[PROVIDED MATERIAL — start]

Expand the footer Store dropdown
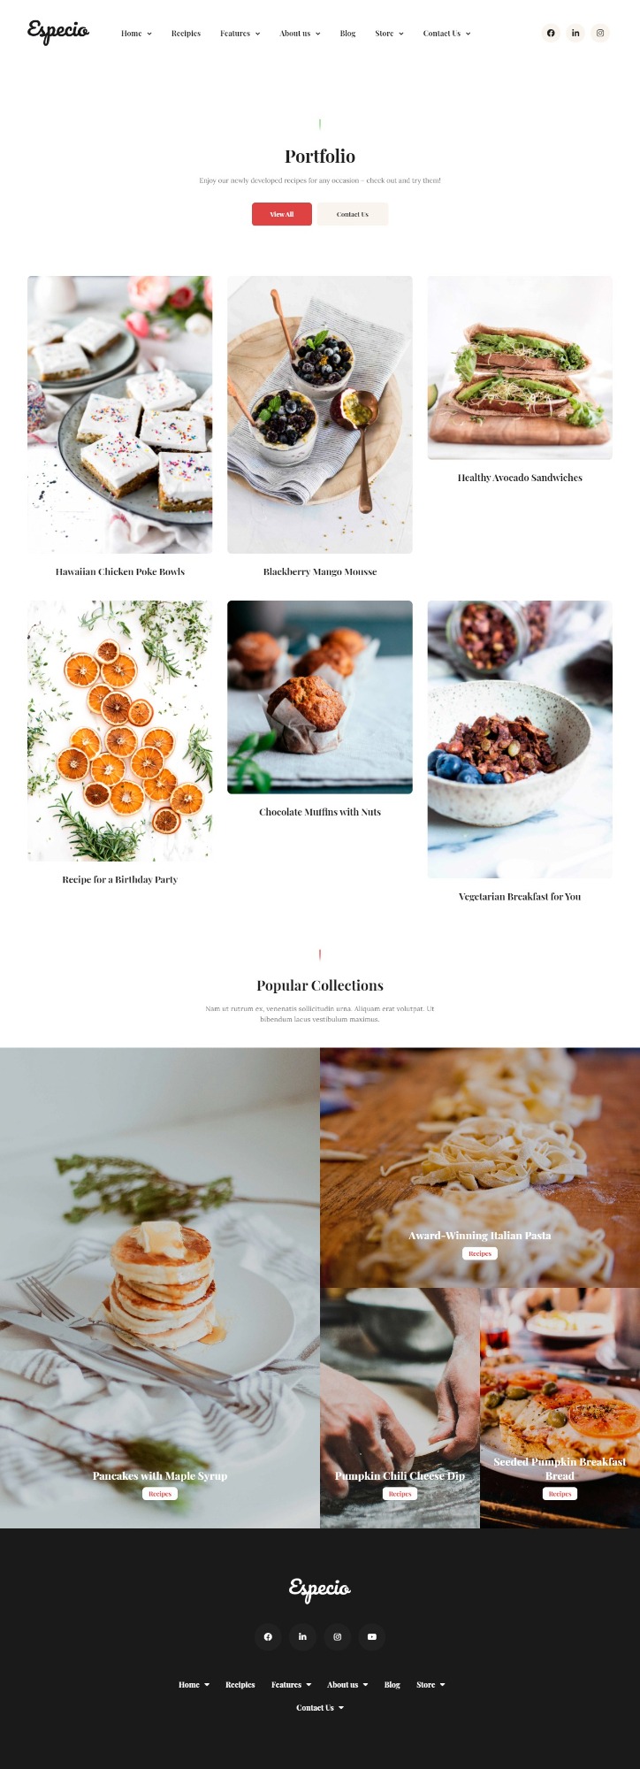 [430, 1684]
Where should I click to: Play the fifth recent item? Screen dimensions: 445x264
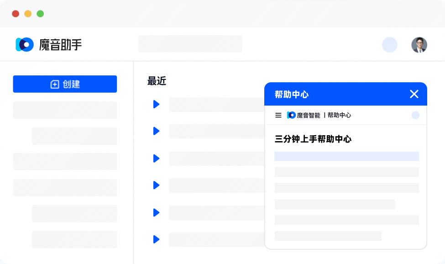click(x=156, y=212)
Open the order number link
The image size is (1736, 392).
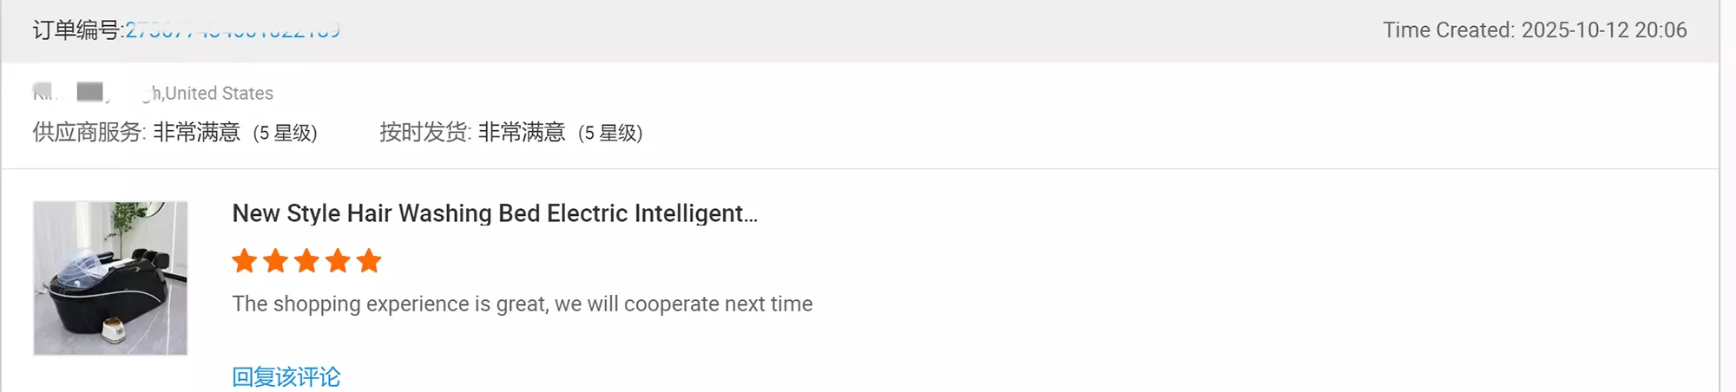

[PROVIDED MATERIAL — finish]

DESCRIPTION OF THE TASK - The copy you write must hold every record verbatim and none of the pictures.

OUTPUT BELOW -
Expand the footer Store dropdown
 [430, 1684]
Where should I click to: Play the fifth recent item? Screen dimensions: 445x264
click(x=156, y=212)
Open the order number link
The image size is (1736, 392).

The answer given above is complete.